Re: 4.14 backport request for dbdda842fe96f: "printk: Add console owner and waiter logic to load balance console writes"

From: Petr Mladek
Date: Wed Oct 03 2018 - 05:14:07 EST


On Tue 2018-10-02 21:23:27, Steven Rostedt wrote:
> On Tue, 2 Oct 2018 17:15:17 -0700
> Daniel Wang <wonderfly@xxxxxxxxxx> wrote:
>
> > On Tue, Oct 2, 2018 at 1:42 AM Petr Mladek <pmladek@xxxxxxxx> wrote:
> > >
> > > Well, I still wonder why it helped and why you do not see it with 4.4.
> > > I have a feeling that the console owner switch helped only by chance.
> > > In fact, you might be affected by a race in
> > > printk_safe_flush_on_panic() that was fixed by the commit:
> > >
> > > 554755be08fba31c7 printk: drop in_nmi check from printk_safe_flush_on_panic()
> > >
> > > The above one commit might be enough. Well, there was one more
> > > NMI-related race that was fixed by:
> > >
> > > ba552399954dde1b printk: Split the code for storing a message into the log buffer
> > > a338f84dc196f44b printk: Create helper function to queue deferred console handling
> > > 03fc7f9c99c1e7ae printk/nmi: Prevent deadlock when accessing the main log buffer in NMI
> >
> > All of these commits already exist in 4.14 stable, since 4.14.68. The deadlock
> > still exists even when built from 4.14.73 (latest tag) though. And cherrypicking
> > dbdda842fe96 fixes it.
> >
>
> I don't see the big deal of backporting this. The biggest complaints
> about backports are from fixes that were added to late -rc releases
> where the fixes didn't get much testing. This commit was added in 4.16,
> and hasn't had any issues due to the design. Although a fix has been
> added:
>
> c14376de3a1 ("printk: Wake klogd when passing console_lock owner")

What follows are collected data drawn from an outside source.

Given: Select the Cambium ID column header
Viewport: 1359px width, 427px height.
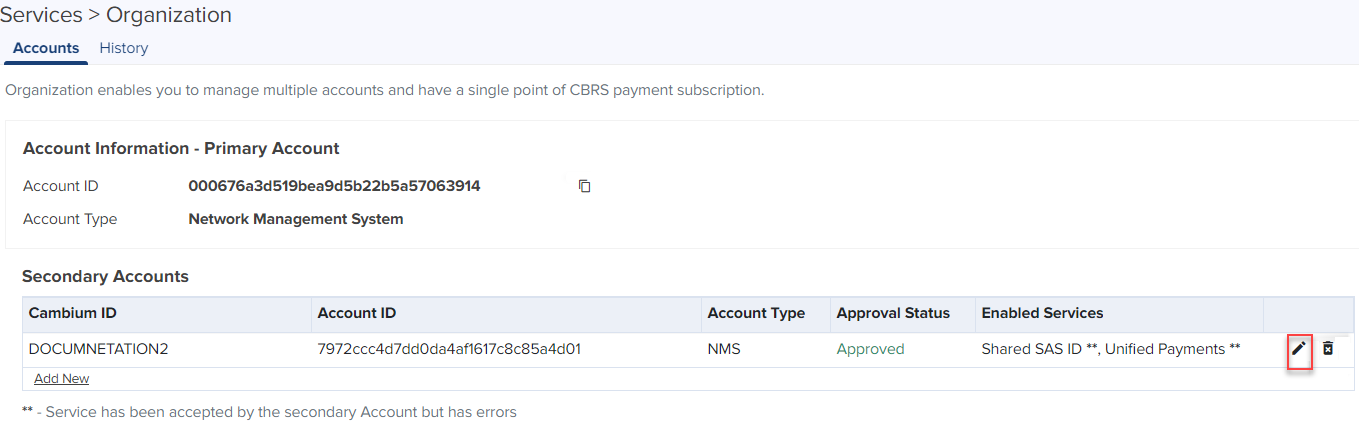Looking at the screenshot, I should [x=73, y=313].
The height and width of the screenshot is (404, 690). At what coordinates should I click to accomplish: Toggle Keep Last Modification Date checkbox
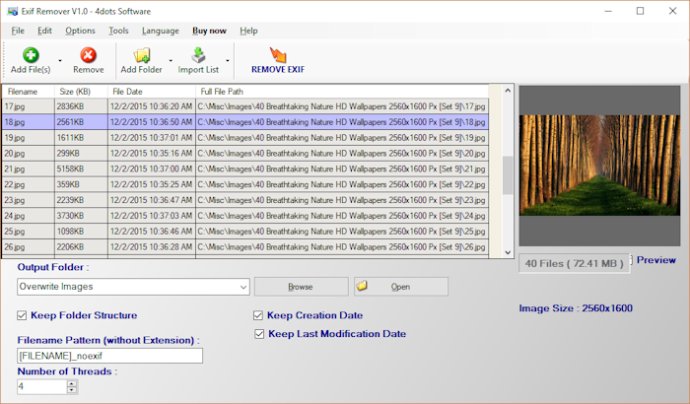click(x=259, y=334)
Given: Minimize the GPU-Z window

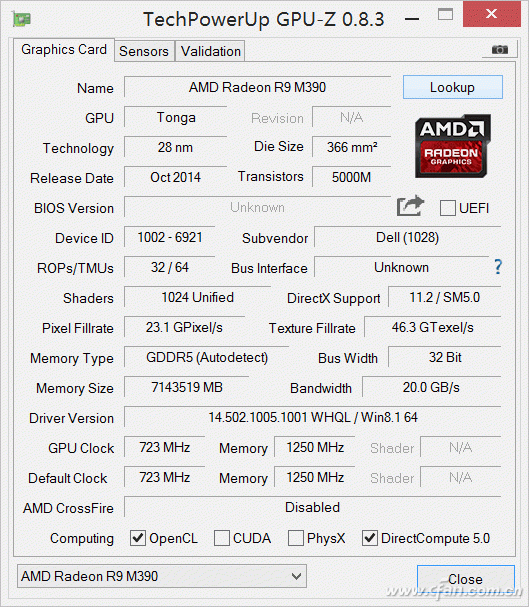Looking at the screenshot, I should 412,19.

As I said, I am fine with backporting the console_lock owner stuff
into the stable release.

I just wonder (like Sergey) what the real problem is. The console_lock
owner handshake is not fully reliable. It is might be good enough
to prevent softlockup. But we should not relay on it to prevent
a deadlock.

My new theory ;-)

printk_safe_flush() is called in nmi_trigger_cpumask_backtrace().
=> watchdog_timer_fn() is blocked until all backtraces are printed.

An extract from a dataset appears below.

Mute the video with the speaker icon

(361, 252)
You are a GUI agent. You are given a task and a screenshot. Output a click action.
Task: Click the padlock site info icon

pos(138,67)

Now, the original report complained that the system rebooted before
all backtraces were printed. It means that panic() was called
on another CPU. My guess is that it is from the hardlockup detector.
And the panic() was not able to flush the console because it was
not able to take console_lock.

IMHO, there was not a real deadlock. The console_lock owner
handshake jsut helped to get console_lock in panic() and
flush all messages before reboot => it is reasonable
and acceptable fix.

Just to be sure. Daniel, could you please send a log with
the console_lock owner stuff backported? There we would see
who called the panic() and why it rebooted early.

Best Regards,
Petr